• [Complete the following]
(a) In the sermon on silence and listening, whom does the speaker quote as writing "The first duty of love is to listen"?
(b) Extend the sermon on silence and listening, picking up after its final sentence.

• [Document section]

* * *

As part of my continuing education leave over the past week I attended and took leadership in a conference of the World Community for Christian Meditation. I am the Canadian national coordinator of this worldwide community.

The national coordinators of Ukraine and Russia have been for some years meeting online to meditate, during which participants pray in silence together. No words. No speeches. Just a heartfelt recognition of Christ’s living presence among them, unifying them in the silence.

Nevertheless, as with any social group meeting online or in person, when you gather people ask, normally, how everyone is doing – just a little chit-chat – before the prayer time. It’s an important part of any group including meditation groups. 

However, the Ukrainian coordinators expressed disappointment and concern that in the last couple of months when the Eastern European groups met online to meditate, the Russian meditators didn’t even ask how the Ukrainians were doing. Perhaps, they thought, they shouldn’t or couldn’t say anything that might be construed to the authorities as sympathy for Ukraine. So maybe they were afraid.

Something was lost. The dialogue had failed. Those relationships were on the brink. The Ukrainians felt hurt that their meditation cohorts wouldn’t even ask how they were doing.

If their communion was based solely on what was said, or the words that needed to be said, or grandiose ideological speeches about right and wrong, it would very well feel like a great chasm, a great divide separated them, their relationships irreconcilable.

When the dialogue fails, what is left? Where is God? Is it worth it? is there any point to go on? The way the story is told, Elijah expected God to be found in the noise. But God was found in the sound of sheer silence.[4] In the silence, God is found. A holy silence. And that is where the healing begins, the breach can be restored. And unity is reestablished in Christ.

And I wonder how that would be accomplished. Words might need to be part of the conversation at some point, obviously. But the conversation might also need a whole lot of silence in between.

So how would silence accomplish this, practically? Paul Tillich, the great Lutheran theologian of the 20th century wrote that “The first duty of love is to listen.”[5]

What does Elijah’s obedience teach us about how we have conversations? When the dialogue fails, the conversation can still continue. By listening. Even in a momentary pause, we communicate by listening. Listening is not the easy first-option in relating with others. We would rather speak first, make sure we are heard, and our opinions shouted from the roof tops. But this is not the only, and certainly not the most effective, way of maintaining and growing relationships.

* * *

Dataset entries:
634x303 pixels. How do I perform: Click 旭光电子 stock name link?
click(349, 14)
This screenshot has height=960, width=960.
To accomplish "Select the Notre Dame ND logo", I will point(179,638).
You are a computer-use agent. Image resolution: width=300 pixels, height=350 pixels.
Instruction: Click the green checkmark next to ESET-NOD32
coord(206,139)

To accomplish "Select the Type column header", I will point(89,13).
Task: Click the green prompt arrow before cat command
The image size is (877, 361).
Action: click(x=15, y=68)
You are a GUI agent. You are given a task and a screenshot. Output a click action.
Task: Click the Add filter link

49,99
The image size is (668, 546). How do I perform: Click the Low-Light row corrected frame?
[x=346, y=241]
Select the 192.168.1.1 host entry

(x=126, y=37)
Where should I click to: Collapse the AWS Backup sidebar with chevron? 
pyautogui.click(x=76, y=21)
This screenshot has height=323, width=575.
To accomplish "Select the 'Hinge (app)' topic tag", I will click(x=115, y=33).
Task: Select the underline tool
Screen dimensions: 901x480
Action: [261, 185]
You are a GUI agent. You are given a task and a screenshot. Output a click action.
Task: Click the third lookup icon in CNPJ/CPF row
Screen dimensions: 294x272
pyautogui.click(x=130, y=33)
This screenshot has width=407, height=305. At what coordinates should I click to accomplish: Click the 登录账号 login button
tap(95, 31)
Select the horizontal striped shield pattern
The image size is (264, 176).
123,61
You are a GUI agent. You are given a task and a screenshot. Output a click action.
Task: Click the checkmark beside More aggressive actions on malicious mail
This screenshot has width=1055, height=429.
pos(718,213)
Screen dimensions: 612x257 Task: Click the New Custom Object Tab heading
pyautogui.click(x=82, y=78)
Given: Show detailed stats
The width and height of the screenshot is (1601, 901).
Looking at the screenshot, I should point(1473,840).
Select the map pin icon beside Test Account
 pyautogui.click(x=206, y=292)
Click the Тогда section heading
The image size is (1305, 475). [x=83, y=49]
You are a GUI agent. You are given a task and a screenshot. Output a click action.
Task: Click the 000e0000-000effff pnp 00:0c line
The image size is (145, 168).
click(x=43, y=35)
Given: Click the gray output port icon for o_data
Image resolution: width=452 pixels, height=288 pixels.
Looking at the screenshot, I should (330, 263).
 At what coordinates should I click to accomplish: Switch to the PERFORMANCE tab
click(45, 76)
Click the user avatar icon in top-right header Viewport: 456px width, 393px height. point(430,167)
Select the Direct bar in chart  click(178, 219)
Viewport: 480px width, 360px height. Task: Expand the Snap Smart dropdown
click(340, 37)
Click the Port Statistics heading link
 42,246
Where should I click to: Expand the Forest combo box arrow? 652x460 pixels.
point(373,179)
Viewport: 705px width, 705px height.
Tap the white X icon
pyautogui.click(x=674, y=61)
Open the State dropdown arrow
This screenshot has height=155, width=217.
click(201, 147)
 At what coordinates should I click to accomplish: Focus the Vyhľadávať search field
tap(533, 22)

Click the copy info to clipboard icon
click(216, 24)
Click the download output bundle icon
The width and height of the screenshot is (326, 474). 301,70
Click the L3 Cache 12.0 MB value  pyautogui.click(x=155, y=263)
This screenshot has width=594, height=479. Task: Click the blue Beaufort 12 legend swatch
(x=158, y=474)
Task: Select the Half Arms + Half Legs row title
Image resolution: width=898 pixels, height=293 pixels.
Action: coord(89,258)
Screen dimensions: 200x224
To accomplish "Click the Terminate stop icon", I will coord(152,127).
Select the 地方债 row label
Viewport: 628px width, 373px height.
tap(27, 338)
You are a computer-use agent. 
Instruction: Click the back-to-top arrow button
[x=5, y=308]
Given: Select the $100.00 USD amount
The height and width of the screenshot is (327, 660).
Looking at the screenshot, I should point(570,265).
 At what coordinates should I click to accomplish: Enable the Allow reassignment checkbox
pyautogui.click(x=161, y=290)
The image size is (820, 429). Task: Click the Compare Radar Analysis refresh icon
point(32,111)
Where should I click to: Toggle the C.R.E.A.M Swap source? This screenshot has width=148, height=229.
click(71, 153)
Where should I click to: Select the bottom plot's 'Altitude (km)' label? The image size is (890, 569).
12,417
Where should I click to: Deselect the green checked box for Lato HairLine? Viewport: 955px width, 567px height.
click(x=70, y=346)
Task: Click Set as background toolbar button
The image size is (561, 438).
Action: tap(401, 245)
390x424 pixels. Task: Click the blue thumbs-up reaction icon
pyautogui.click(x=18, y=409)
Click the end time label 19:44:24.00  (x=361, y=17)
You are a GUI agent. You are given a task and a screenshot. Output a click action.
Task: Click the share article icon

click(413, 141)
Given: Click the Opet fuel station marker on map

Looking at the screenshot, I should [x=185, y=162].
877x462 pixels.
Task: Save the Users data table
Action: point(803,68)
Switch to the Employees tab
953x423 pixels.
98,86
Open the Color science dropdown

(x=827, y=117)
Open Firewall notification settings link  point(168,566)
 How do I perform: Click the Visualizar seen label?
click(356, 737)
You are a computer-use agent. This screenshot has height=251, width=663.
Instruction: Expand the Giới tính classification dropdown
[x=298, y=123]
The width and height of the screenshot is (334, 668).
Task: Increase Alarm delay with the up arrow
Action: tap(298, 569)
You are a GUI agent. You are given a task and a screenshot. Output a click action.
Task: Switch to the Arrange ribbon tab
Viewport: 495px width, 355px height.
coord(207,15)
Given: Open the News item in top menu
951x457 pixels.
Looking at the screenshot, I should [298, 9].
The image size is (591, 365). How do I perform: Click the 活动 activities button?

* * *

• [Answers below]
(a) Paul Tillich, the Lutheran theologian of the 20th century.

(b)
In the silence God is. In the silence, God listens to us. But sometimes we have to stop talking. We have to quiet our busy minds. We have to nurture the gifts of stillness and simplicity in our lives. And listen.

The Ukrainian and Russian meditators are on two opposite sides of a huge divide. It appears all hope is lost. The war goes on. More people die. The chasm grows deeper and wider with each passing day. 

And yet, despite the failure of words and actions, to say the least, the Ukrainian and Russian meditators continue to pray together in unity, in the silence. In the meditation room, virtually, they will still gather to pray. In their faithfulness to return regularly to be with one another they acknowledge in the silence the living Christ who continues to pray for them. They practice love by listening to God and each other in the silence. 

And in the silence, God listens to their hearts. In the silence the presence of Jesus through the power of the Holy Spirit unifies them. And gives them all hope, for the future.

In case you haven’t heard yet, the doors to the church are unlocked. The doors are open. A few of us gather on Sunday mornings in this lovely sanctuary, to pray, to sing, and celebrate Christ’s presence. And you are welcomed to join us in person. Come. Come back, to reconnect. And maybe we can all start over, first by just listening to each other.


[1] 1 Kings 19:1-15; Luke 8:26-39

[2] Luke 8:39

[3] 1 Kings 19:15

[4] 1 Kings 19:12

[5] Paul Tillich. Love, Power, and Justice (New York: Oxford University Press, 1954), p.84.